I asked major tech companies — Apple, Amazon, Microsoft and Google, if we're naming names — for virtual assistants with traditionally male voices where they didn't exist and for a more neutral default setting where they did. I thought I was asking for choice, but a joint venture by Vice's creative agency Virtue and Copenhagen Pride has just shown me up and invented a third, undeniably compelling option.

The virtual assistant is called Q, and it's designed to be genderless. It sounds neither male nor female — or seems to fluctuate between the two depending on how intensely you're listening for a gendered bent.

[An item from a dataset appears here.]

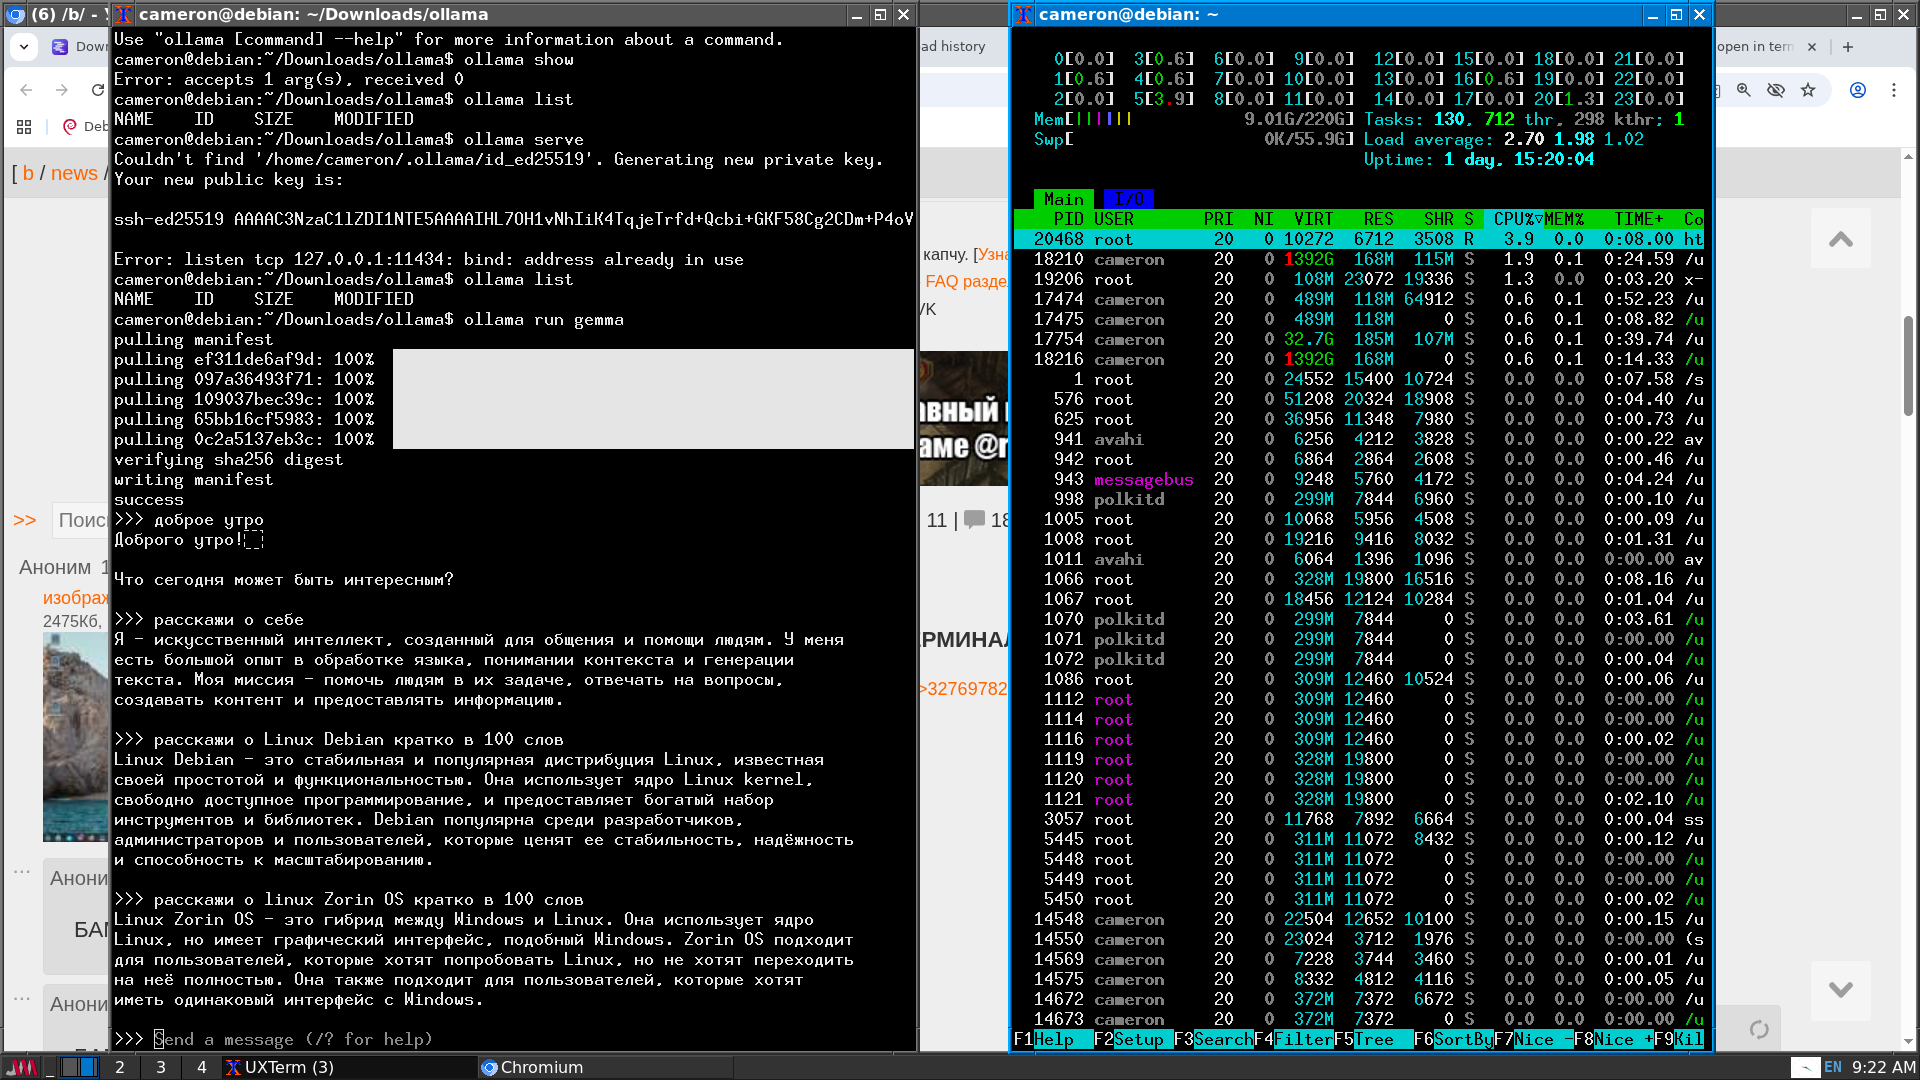
Task: Select the Main tab in htop
Action: click(x=1063, y=199)
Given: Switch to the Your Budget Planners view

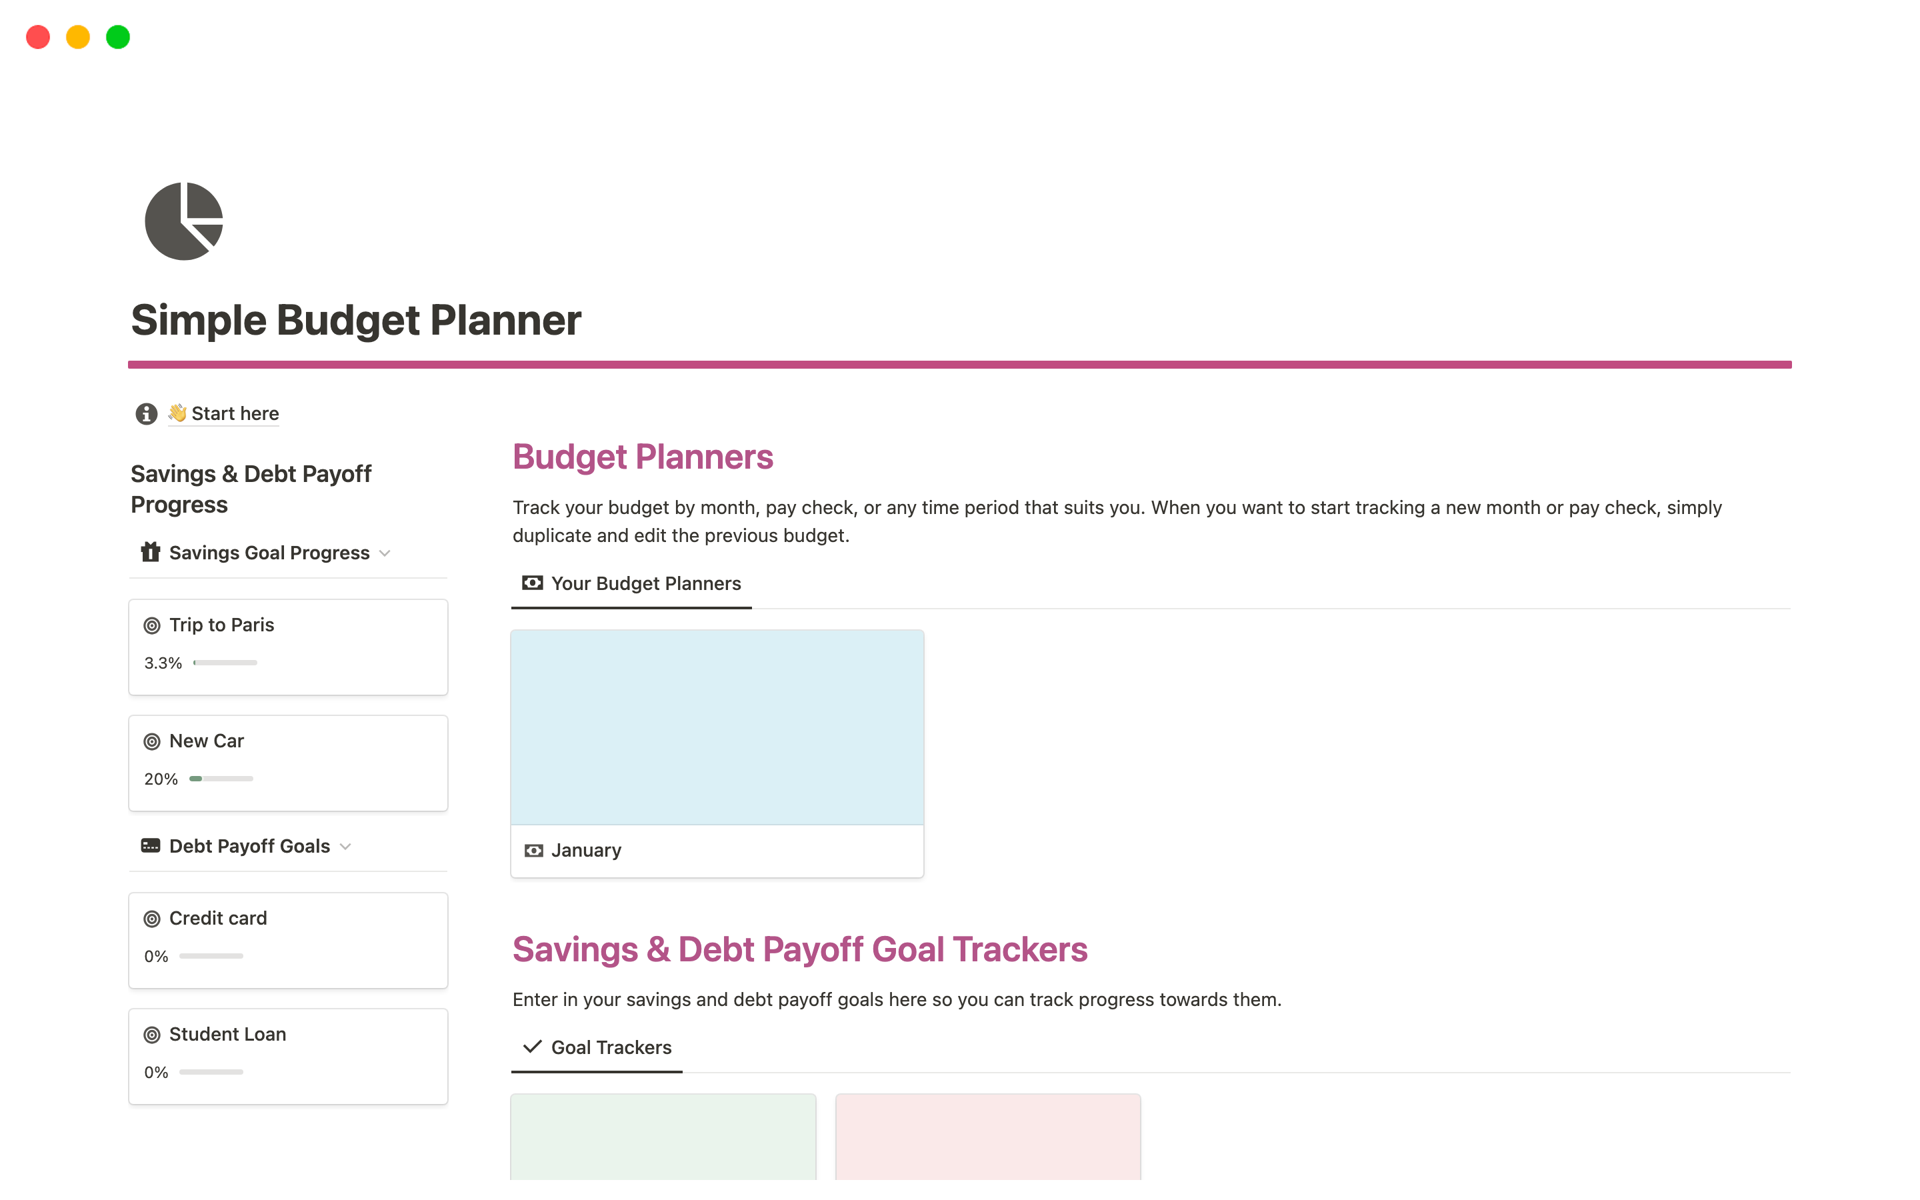Looking at the screenshot, I should pyautogui.click(x=646, y=583).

Q is a composite of five voices, recorded and then altered to match a gender-neutral range of pitches, as defined by a linguist and researcher. It's scientific and definably gender-neutral, and it establishes criteria by which other assistants could follow suit.

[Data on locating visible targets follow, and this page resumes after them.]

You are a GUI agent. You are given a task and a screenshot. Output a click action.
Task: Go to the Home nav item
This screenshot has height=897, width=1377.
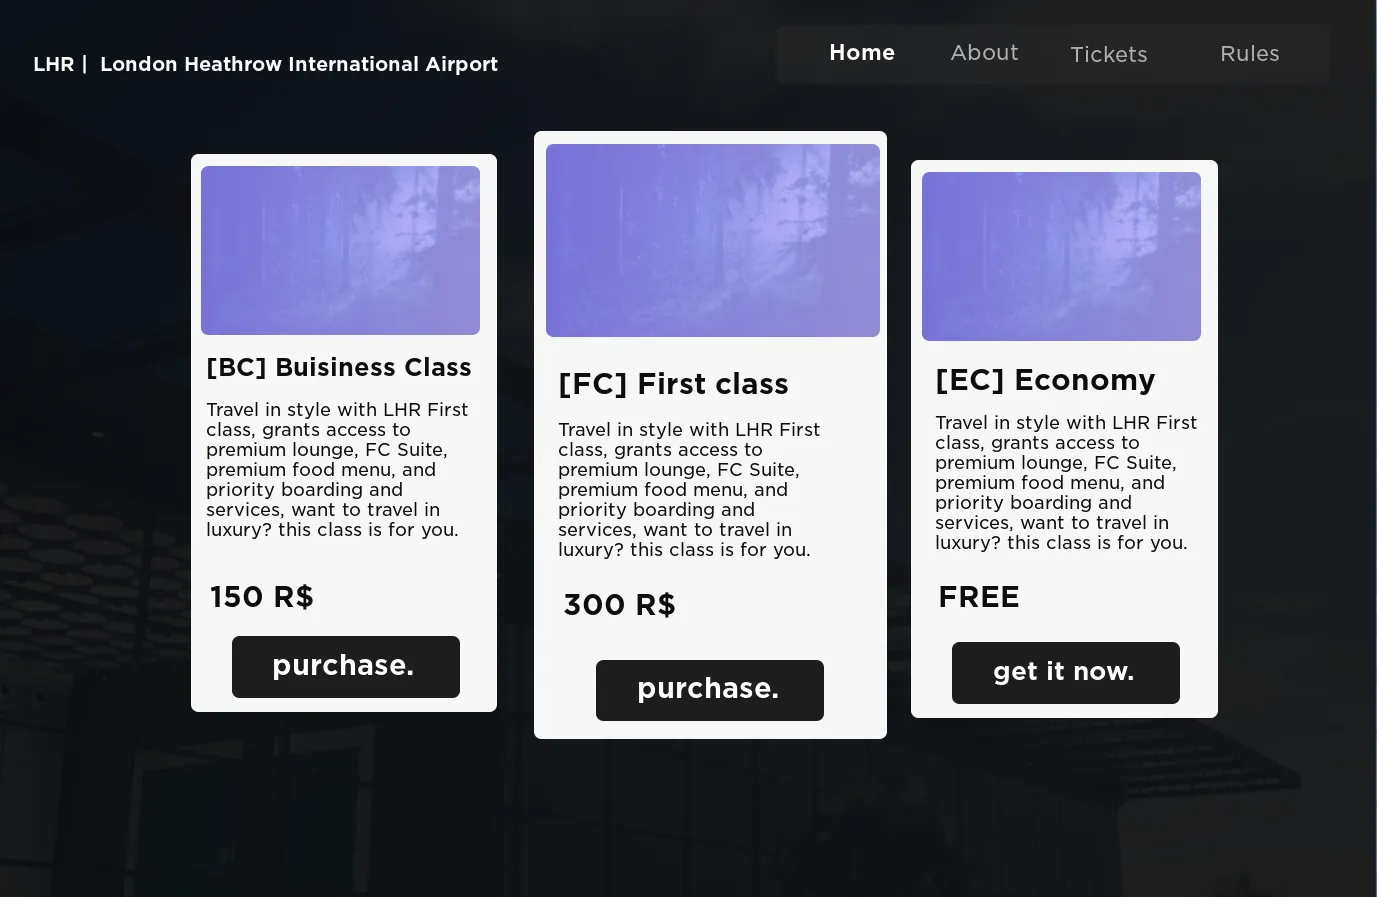(862, 53)
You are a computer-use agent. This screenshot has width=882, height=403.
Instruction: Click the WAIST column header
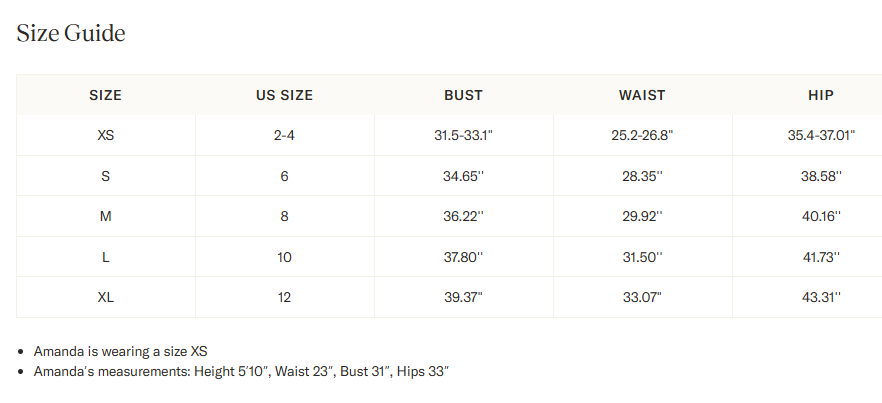coord(642,96)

Q checks a lot of the boxes that tech companies frequently call upon to justify their own gendered virtual assistants: warmth, helpfulness, a sense of authority. I can imagine Q reading out news headlines or a text from a relative. It even has a pleasantly ambiguous European accent.

Virtue and Copenhagen Pride have high ambitions to embed the virtual assistant in everything from personal tech to public transit.

"We aim to get the attention of leading technological companies that work with AI to ensure they are aware that a gender binary normativity excludes many people and to inspire them by showing how easy it would actually be to recognize that more than two genders exist when developing artificial intelligence devices. This is about giving people choices and options," Thomas Rasmussen, head of communication for Copenhagen Pride said in a statement announcing Q.

The only hitch: Q is just a voice at this point. There's no AI framework underpinning the assistant, which means Q can't actually understand and address your requests yet.

Meanwhile Siri, Alexa, Cortana and Google Assistant can't seem to break out of the female-first image they were made in. Q could help with that.

—CNBC's Ryan Browne contributed to this report.